TRAVELING WAVE SOLUTIONS TO THE NONLINEAR SPACE-TIME FRACTIONAL KOLMOGOROV PETROVSKII-PISKUNOV EQUATION VIA EFFICIENT ANALYTICAL APPROACHES

Large-scale simulation of nonlinear phenomena in science, engineering, and technology requires the use of nonlinear fractional-order evolution equations. The nonlinear space-time fractional Kolmogorov Petrovskii-Piskunov equation defined in the sense of Jumarie's modified Riemann-Liouville is discussed in this paper. Kolmogorov-Petrovskii-Piskunov equation can be regarded as a generalized form of the Fitzhugh-Nagumo, Fisher and Huxley equations which have many applications in mathematical biology, reaction-diffusion systems, and population dynamics. By using fractional wave transformation, the model is transformed into a nonlinear equation. This paper uses the Khater and Bernoulli Sub-ODE method to solve the fractional Kolmogorov Petrovskii-Piskunov equation analytically. By using BS-ODE and Khater method, a number of creative solutions have been developed such as the cuspon, V-shaped, kink wave, smooth kink, periodic wave, bright, anti-peakon, and singular soliton solutions.

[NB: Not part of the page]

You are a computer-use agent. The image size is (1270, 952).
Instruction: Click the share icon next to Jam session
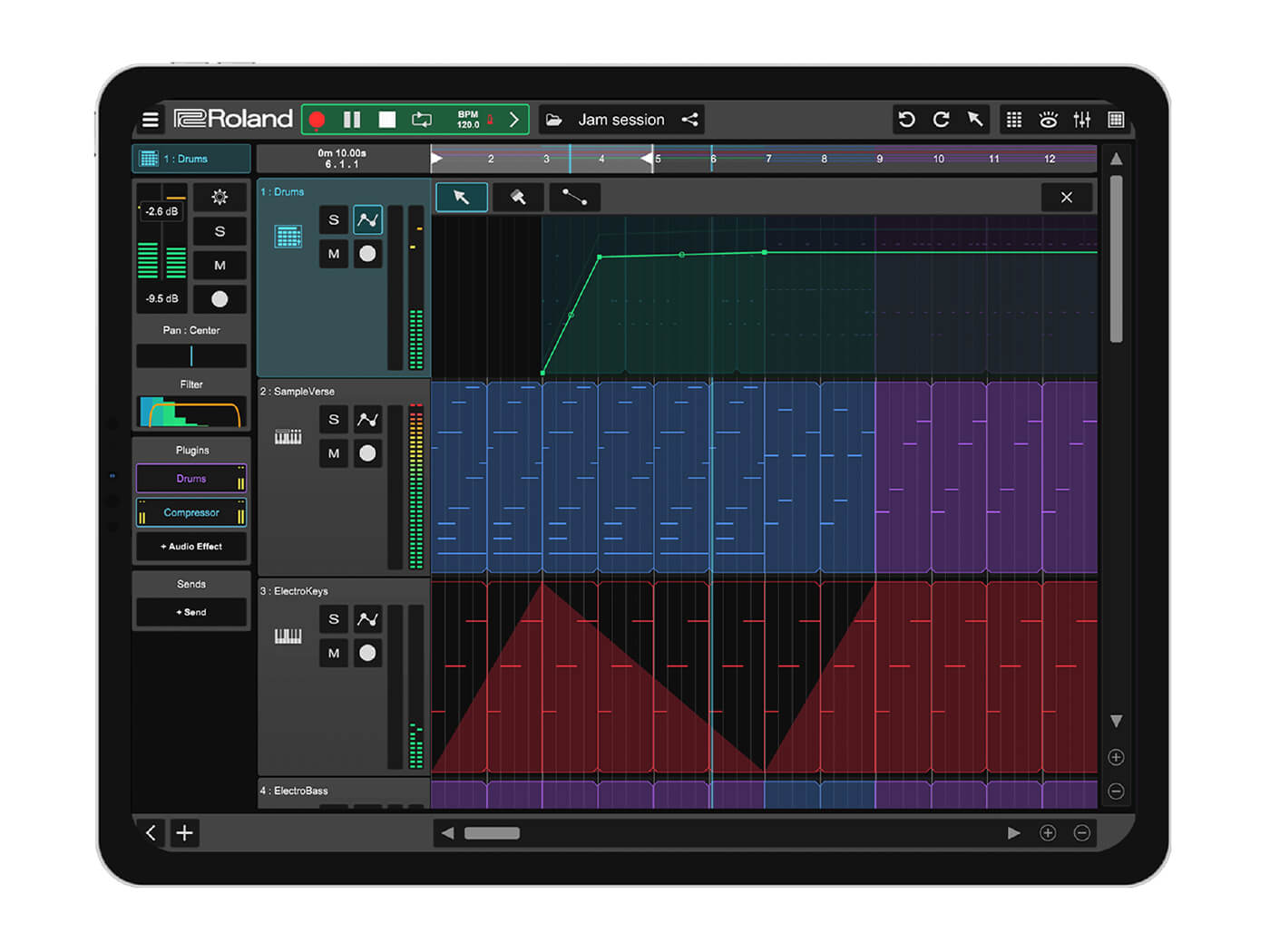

Using constant parameter values, 3D, 2D and contour plots of the solutions are created in order to verify the physical properties of the established solitons. For physical significance, applications of proposed analysis are given in this paper. Properties of proposed methods are also discussed in this work. With the systematic use of these methods, different explicit solutions are developed, which exhibit the underlying wave structures of the fractional Kolmogorov Petrovskii-Piskunov equation. The solutions obtained are also examined for stability and physical significance. A comparative study of the efficiency, applicability, and limitation of both methods is also presented, noting their strengths and possible weaknesses in solving nonlinear fractional partial differential equations.